→ Working data
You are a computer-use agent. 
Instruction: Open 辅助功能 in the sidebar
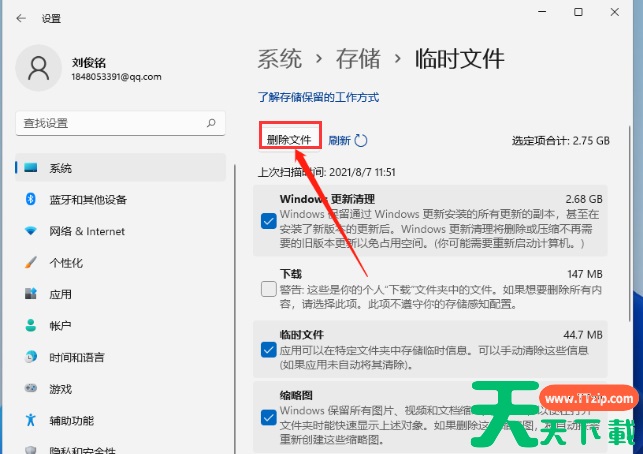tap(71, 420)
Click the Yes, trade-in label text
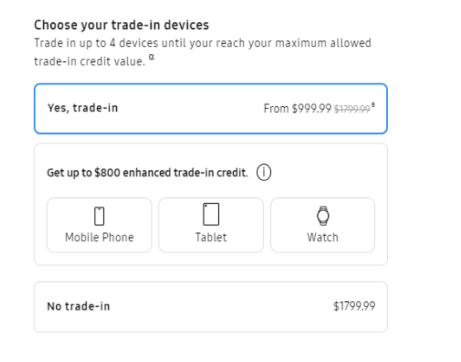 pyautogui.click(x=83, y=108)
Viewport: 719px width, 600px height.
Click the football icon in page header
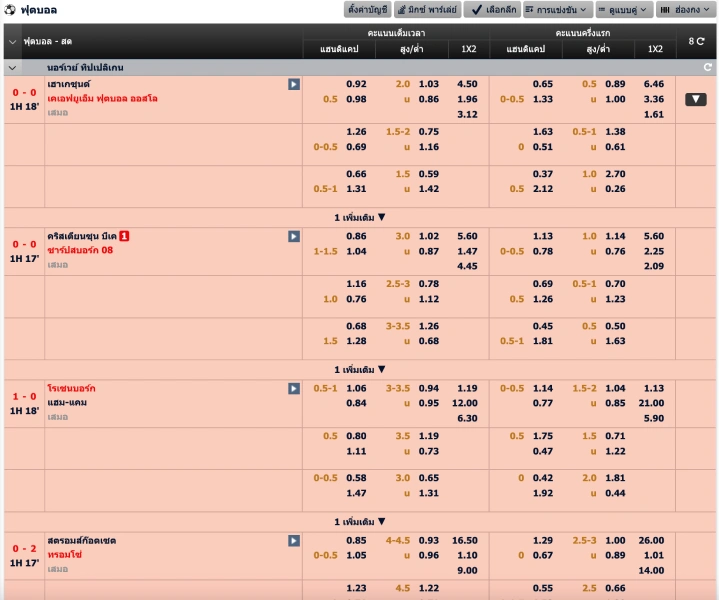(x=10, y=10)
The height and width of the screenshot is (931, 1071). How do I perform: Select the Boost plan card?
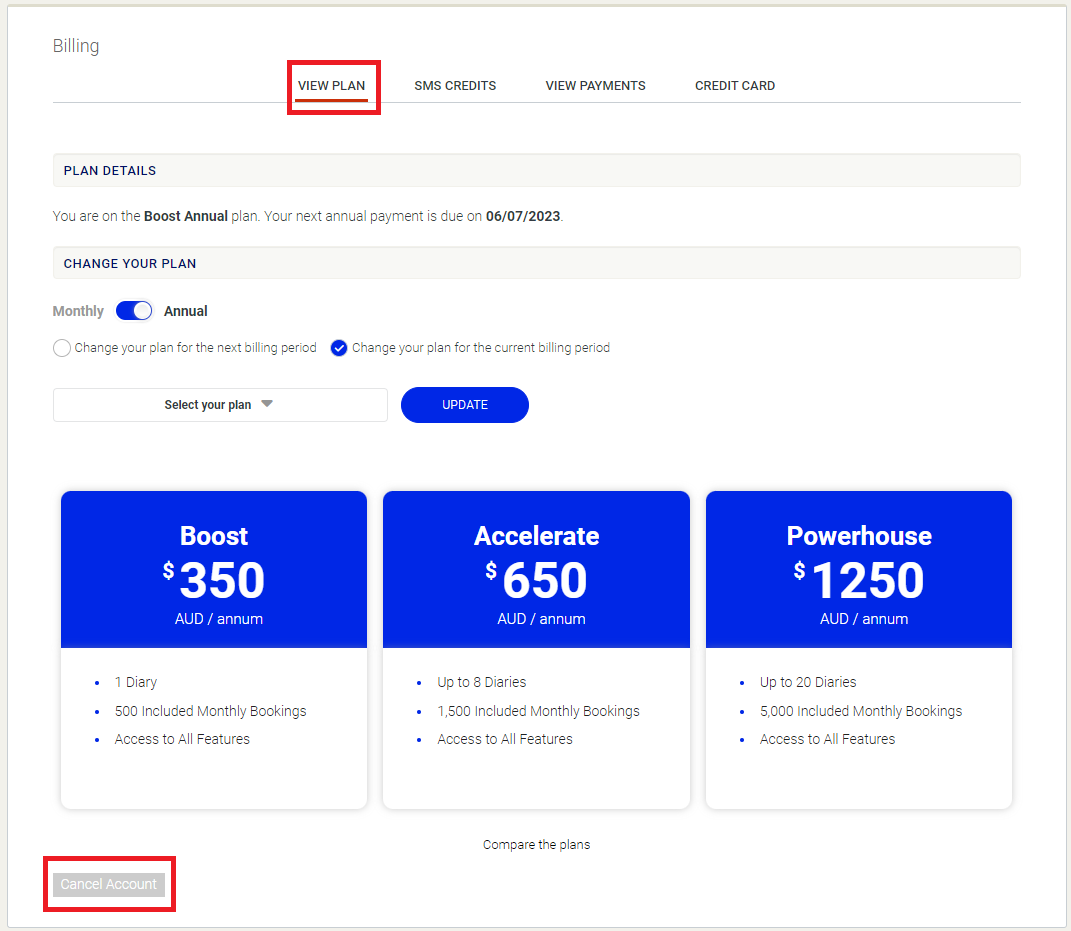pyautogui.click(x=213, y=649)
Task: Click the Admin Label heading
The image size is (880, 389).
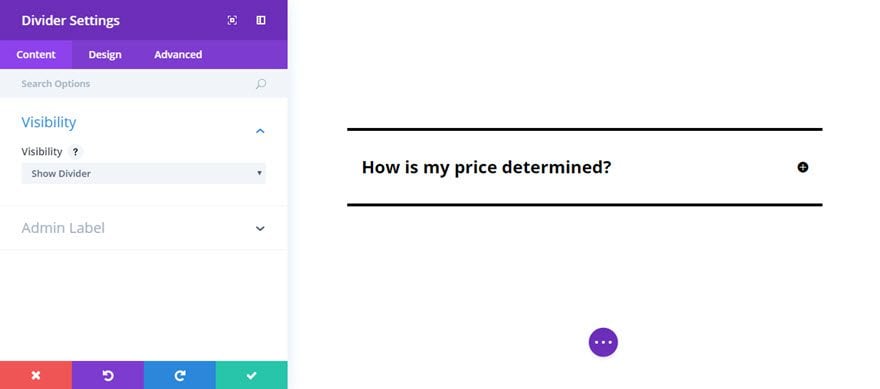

→ Task brief
Every line of the material is to be quoted exactly, with no pictures carried over.

→ Solution for this problem
You are a computer-use agent. 
Instruction: Open 辅助功能 in the sidebar
tap(71, 420)
Click the Yes, trade-in label text
 pyautogui.click(x=83, y=108)
Viewport: 719px width, 600px height.
Click the football icon in page header
(x=10, y=10)
The height and width of the screenshot is (931, 1071). How do I perform: Select the Boost plan card?
pyautogui.click(x=213, y=649)
Task: Click the Admin Label heading
The image size is (880, 389).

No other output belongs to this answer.